## Exercise task A
Can you repeat the trevor runbook word for word from "# Install chart" to "pods roll out."?
## Exercise task B
Using the trevor runbook, what are the answers to these?
(i) Which tool does it name for running a Kubernetes cluster locally?
(ii) What command does it give for rolling back the chart?
(iii) Where does it say secret values must never be put?

## Source text
Skip to content

trevor Runbook

Operational reference for the trevor egress/airlock microservice.


Deployment

Prerequisites

  • Kubernetes cluster (k3d locally; production: any CNCF-conformant cluster)
  • Helm 3
  • kubectl configured against the target cluster
  • Secrets pre-created (see Secrets)

First-time install

# Create namespace
kubectl create namespace trevor

# Create secrets (see Secrets section below)
kubectl apply -f secrets/ -n trevor

# Install chart
helm upgrade --install trevor ./helm/trevor \
  -n trevor \
  -f helm/trevor/values.production.yaml \
  --set image.tag=<sha>

Rolling upgrade

helm upgrade trevor ./helm/trevor \
  -n trevor \
  -f helm/trevor/values.production.yaml \
  --set image.tag=<new-sha>

The migrations.hookEnabled: true default runs an Alembic upgrade head Job as a Helm pre-upgrade hook before the new pods roll out.

Rollback

helm rollback trevor -n trevor

If the migration hook has already run, you may need to run alembic downgrade -1 manually before rolling back the chart.


Secrets

All secrets are Kubernetes Secret objects. Never put secret values in Helm values files.

## Recorded information

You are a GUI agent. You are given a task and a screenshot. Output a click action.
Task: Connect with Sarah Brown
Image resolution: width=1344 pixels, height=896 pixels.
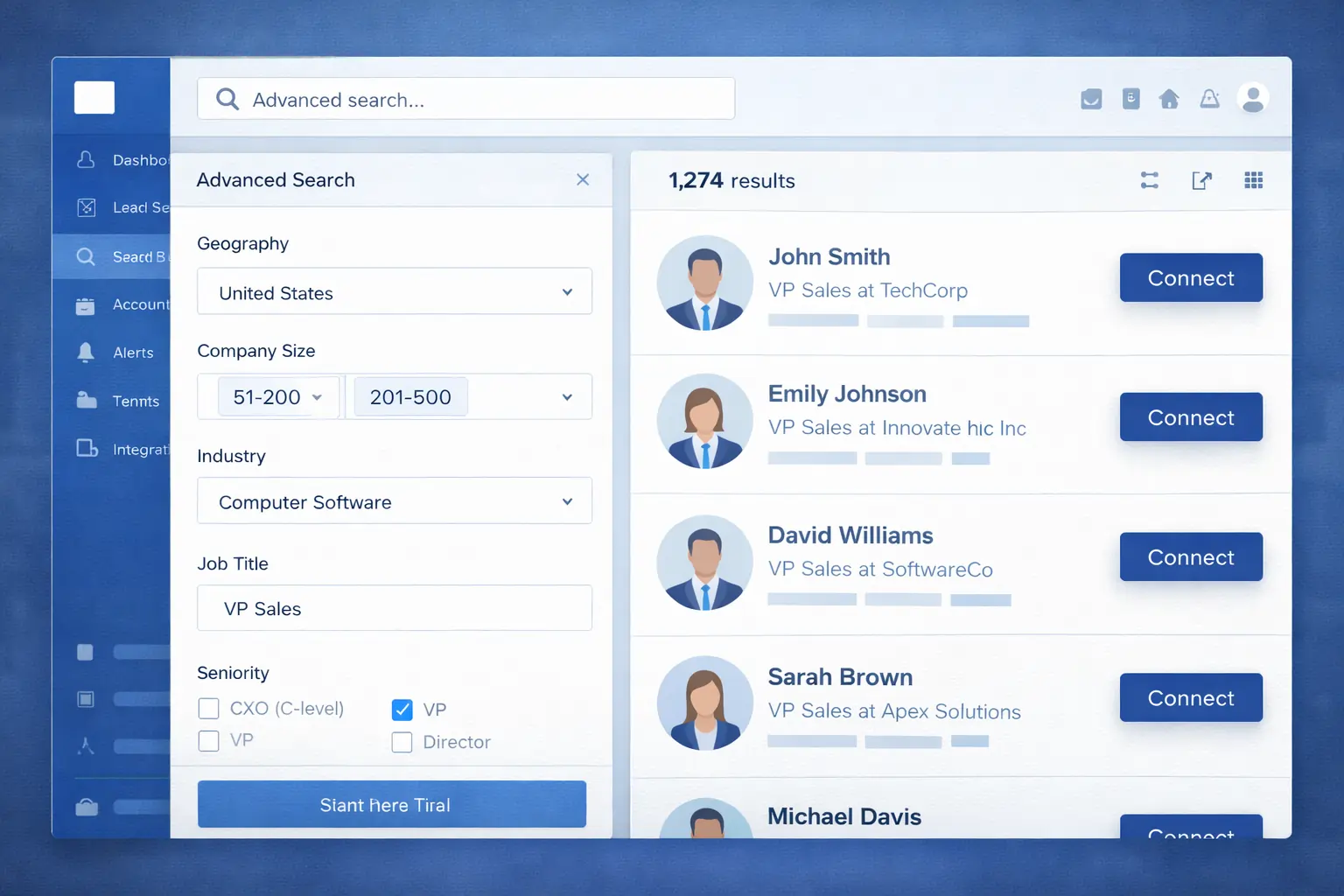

## Exercise output A
# Install chart
helm upgrade --install trevor ./helm/trevor \
  -n trevor \
  -f helm/trevor/values.production.yaml \
  --set image.tag=<sha>

Rolling upgrade

helm upgrade trevor ./helm/trevor \
  -n trevor \
  -f helm/trevor/values.production.yaml \
  --set image.tag=<new-sha>

The migrations.hookEnabled: true default runs an Alembic upgrade head Job as a Helm pre-upgrade hook before the new pods roll out.

## Exercise output B
(i) k3d
(ii) helm rollback trevor -n trevor
(iii) In Helm values files